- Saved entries
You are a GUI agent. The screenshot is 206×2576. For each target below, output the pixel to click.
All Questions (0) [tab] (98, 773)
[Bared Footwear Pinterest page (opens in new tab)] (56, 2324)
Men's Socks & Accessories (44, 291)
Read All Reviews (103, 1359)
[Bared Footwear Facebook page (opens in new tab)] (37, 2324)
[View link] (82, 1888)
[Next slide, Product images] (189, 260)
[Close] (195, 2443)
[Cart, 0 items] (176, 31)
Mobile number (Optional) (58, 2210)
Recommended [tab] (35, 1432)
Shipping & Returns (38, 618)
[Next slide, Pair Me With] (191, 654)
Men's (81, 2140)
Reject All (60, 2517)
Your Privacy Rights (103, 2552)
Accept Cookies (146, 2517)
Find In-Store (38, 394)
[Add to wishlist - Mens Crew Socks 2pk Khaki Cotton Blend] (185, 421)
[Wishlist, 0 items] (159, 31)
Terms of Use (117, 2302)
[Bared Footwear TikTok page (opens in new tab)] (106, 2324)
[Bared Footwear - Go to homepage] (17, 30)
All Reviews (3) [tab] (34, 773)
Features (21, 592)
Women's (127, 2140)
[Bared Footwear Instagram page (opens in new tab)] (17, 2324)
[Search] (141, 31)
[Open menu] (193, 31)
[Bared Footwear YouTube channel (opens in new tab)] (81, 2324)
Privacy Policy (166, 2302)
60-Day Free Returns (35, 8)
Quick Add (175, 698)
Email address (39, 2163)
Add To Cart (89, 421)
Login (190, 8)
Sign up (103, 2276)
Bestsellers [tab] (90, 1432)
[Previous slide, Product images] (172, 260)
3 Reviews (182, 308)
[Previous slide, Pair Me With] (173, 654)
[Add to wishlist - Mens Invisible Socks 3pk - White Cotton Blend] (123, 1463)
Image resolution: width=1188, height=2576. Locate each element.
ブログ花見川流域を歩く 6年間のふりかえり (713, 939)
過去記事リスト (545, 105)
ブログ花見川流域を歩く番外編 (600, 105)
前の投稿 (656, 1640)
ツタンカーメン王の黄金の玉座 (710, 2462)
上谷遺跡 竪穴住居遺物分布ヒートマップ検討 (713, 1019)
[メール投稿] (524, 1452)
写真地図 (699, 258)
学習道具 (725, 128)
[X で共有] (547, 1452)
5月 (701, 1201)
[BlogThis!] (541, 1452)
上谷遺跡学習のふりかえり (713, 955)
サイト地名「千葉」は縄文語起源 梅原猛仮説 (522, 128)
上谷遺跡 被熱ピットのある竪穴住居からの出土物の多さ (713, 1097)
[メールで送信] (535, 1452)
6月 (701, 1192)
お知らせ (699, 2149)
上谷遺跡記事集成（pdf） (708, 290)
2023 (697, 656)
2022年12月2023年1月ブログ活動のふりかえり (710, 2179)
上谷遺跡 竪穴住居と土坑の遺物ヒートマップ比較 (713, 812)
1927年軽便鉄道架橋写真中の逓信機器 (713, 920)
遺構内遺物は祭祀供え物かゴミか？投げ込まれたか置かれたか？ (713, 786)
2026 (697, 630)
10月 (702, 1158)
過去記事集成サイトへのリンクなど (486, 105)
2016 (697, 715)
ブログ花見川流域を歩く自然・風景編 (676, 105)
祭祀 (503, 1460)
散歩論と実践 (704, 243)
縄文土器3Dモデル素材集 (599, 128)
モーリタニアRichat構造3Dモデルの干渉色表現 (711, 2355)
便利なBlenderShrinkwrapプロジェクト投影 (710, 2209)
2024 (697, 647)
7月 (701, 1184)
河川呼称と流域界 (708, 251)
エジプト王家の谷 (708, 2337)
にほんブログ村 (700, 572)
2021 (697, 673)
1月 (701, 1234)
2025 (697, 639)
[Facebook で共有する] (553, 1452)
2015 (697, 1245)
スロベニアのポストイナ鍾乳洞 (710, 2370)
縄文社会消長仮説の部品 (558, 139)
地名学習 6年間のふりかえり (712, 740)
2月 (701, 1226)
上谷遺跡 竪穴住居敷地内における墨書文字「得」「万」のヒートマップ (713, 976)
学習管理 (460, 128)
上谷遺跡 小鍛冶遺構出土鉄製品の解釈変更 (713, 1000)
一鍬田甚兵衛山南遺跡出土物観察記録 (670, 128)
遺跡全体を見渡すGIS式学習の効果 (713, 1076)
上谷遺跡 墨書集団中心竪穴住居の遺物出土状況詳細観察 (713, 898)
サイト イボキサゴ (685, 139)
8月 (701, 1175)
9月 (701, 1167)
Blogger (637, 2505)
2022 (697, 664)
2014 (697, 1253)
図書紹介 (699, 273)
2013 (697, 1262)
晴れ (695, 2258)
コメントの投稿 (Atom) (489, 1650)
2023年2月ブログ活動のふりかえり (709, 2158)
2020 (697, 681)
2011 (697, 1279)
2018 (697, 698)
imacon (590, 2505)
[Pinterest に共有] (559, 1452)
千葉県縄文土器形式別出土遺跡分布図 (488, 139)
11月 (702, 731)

- EXERCISE DESCRIPTION
In the data above, find the line with "60-Day Free Returns (35, 8)" and the line with "[メールで送信] (535, 1452)". Retype both, plus every line between them, exactly.

- EXPECTED ANSWER
60-Day Free Returns (35, 8)
Quick Add (175, 698)
Email address (39, 2163)
Add To Cart (89, 421)
Login (190, 8)
Sign up (103, 2276)
Bestsellers [tab] (90, 1432)
[Previous slide, Product images] (172, 260)
3 Reviews (182, 308)
[Previous slide, Pair Me With] (173, 654)
[Add to wishlist - Mens Invisible Socks 3pk - White Cotton Blend] (123, 1463)
Image resolution: width=1188, height=2576. Locate each element.
ブログ花見川流域を歩く 6年間のふりかえり (713, 939)
過去記事リスト (545, 105)
ブログ花見川流域を歩く番外編 (600, 105)
前の投稿 (656, 1640)
ツタンカーメン王の黄金の玉座 (710, 2462)
上谷遺跡 竪穴住居遺物分布ヒートマップ検討 (713, 1019)
[メール投稿] (524, 1452)
写真地図 (699, 258)
学習道具 (725, 128)
[X で共有] (547, 1452)
5月 (701, 1201)
[BlogThis!] (541, 1452)
上谷遺跡学習のふりかえり (713, 955)
サイト地名「千葉」は縄文語起源 梅原猛仮説 (522, 128)
上谷遺跡 被熱ピットのある竪穴住居からの出土物の多さ (713, 1097)
[メールで送信] (535, 1452)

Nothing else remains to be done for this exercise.